Nog niet zo lang geleden ging Het Nieuws de hele wereld over. Ede is de gelukkigste stad van Nederland! Dat wees een peiling immers uit. Zo’n uitslag is maar betrekkelijk want er circuleren ook onderzoeken waaruit blijkt dat burgers het prettigst wonen in de gemeente Rozendaal, of dat de tevredenste Nederlanders toeven in de omgeving van Assen. Neemt niet weg dat Ede ‘a nice place to be’ is.
Daarmee staat dan wel in schril contrast het aantal musea in Ede.
Binnen Ede Stad zijn we snel uitgeteld: één.
Binnen de bebouwde kom hebben we zegge en schrijven 1 museum – Het Historisch Museum. Dat was tot voor kort gehuisvest in het historische pand van het oude station. Helaas is het Historisch Museum nu ondergebracht in het moderne gebouw van Cultura. De mensen daar doen hun best, daar ligt het niet aan, maar voordat je het weet loop je op weg naar theater of bibliotheek het hele museum voorbij! Het is een verborgen hoekje in een groter geheel.
Soms kunnen mensen met wie je het meestal heftig oneens bent, de spijker op de kop slaan.
Dus: om met Donald Trump te spreken: that’s not good. This is a bad thing.
Een museum, en zeker als het je enige museum is, hoort een trots middelpunt van de stad te zijn. Gevestigd in een eigen pand in harmonie met het tentoongestelde en met een gevarieerd, rijk aanbod. Ede móét meer doen op museumgebied. De Hoge Veluwe met zijn 3 musea achter een hoge financiële drempel tel ik niet mee. En Ede Stad kan zich niet verschuilen achter Museum Oud Lunteren, Kijk en Luister in Bennekom of het Otterlose Tegelmuseum. Bovendien zijn wel de winkels op zondag geopend, maar de meeste musea zijn dan potdicht! Als Ede een Stad wil zijn, moet ze zich zelfstandig profileren. Moet ze meer dan 1 verborgen museum binnen de eigen stadsgrenzen herbergen.

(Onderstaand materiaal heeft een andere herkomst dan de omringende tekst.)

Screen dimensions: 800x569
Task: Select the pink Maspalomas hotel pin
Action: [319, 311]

Er zijn lichtende voorbeelden. Leiden, ongeveer even groot qua inwonertal, heeft 8 musea binnen de bebouwde kom. Acht! Zeker, Leiden is een historische stad met een eeuwenoude reputatie en universiteit, maar we laten ons toch niet kloppen met 8 tegen 1! Bovendien ligt niet ver van Ede ook een gerenommeerde universiteit. We moeten een tandje bijschakelen, dat zijn we ook aan de Wageningse universiteit verplicht.

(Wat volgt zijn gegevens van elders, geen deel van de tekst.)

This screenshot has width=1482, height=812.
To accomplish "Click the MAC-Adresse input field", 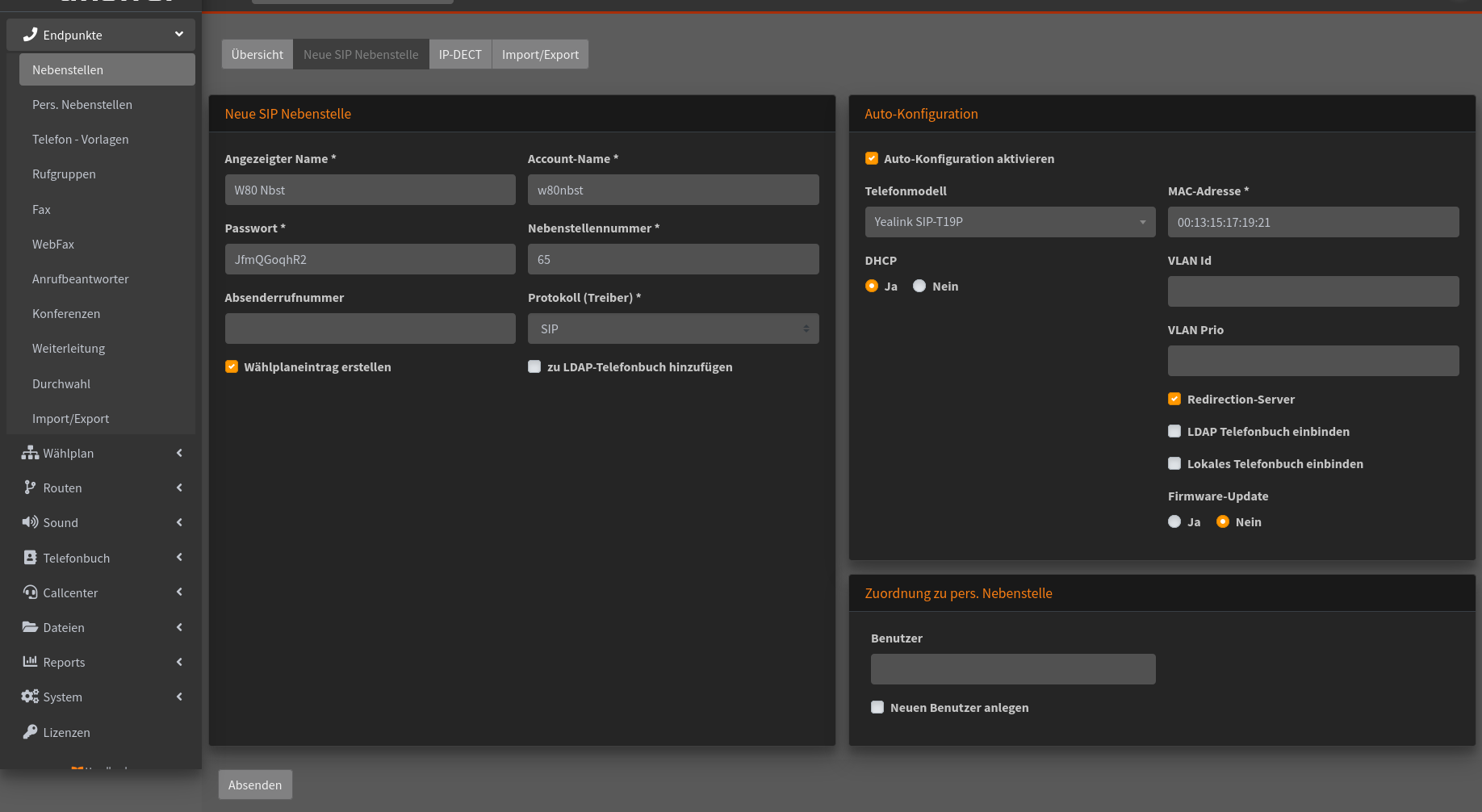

Daarom een tegenoffensief. Ede timmert aan de weg met de Food Valley. Een reeks van initiatieven om voedsel en eten te verbinden met duurzaamheid, opvoeding en gezondheid. De gemeente won er zelfs een internationale prijs mee. Nu dan, laten we van deze rugwind, nu hij volop waait, gebruik maken.
We richten het Food Museum op.
Niks verhuizen van Cultura naar De Achterdoelen. Laat het Edes cultureel centrum maar lekker zitten waar het zit. En in de leegstand van De Achterdoelen starten we met het nieuwe Food Museum. De geschiedenis van de mens als jager, via de mens als landbouwer tot en met Jamie Oliver. Weetjes over diëten als de schijf van 5 en Montignac. Prijsvragen en games voor de jeugd, de hoogtepunten van Heel Holland Bakt en de beroemde Hollandse keuken door de eeuwen heen. En de streekproducten en werkwijze van de Food Valley natuurlijk. Laten zien hoe kaas wordt gemaakt en het dan proeven. Edese kaasmeisjes! Toegankelijk met de nationale Museum jaarkaart.
Dat wordt een topmuseum, om je vingers bij af te likken.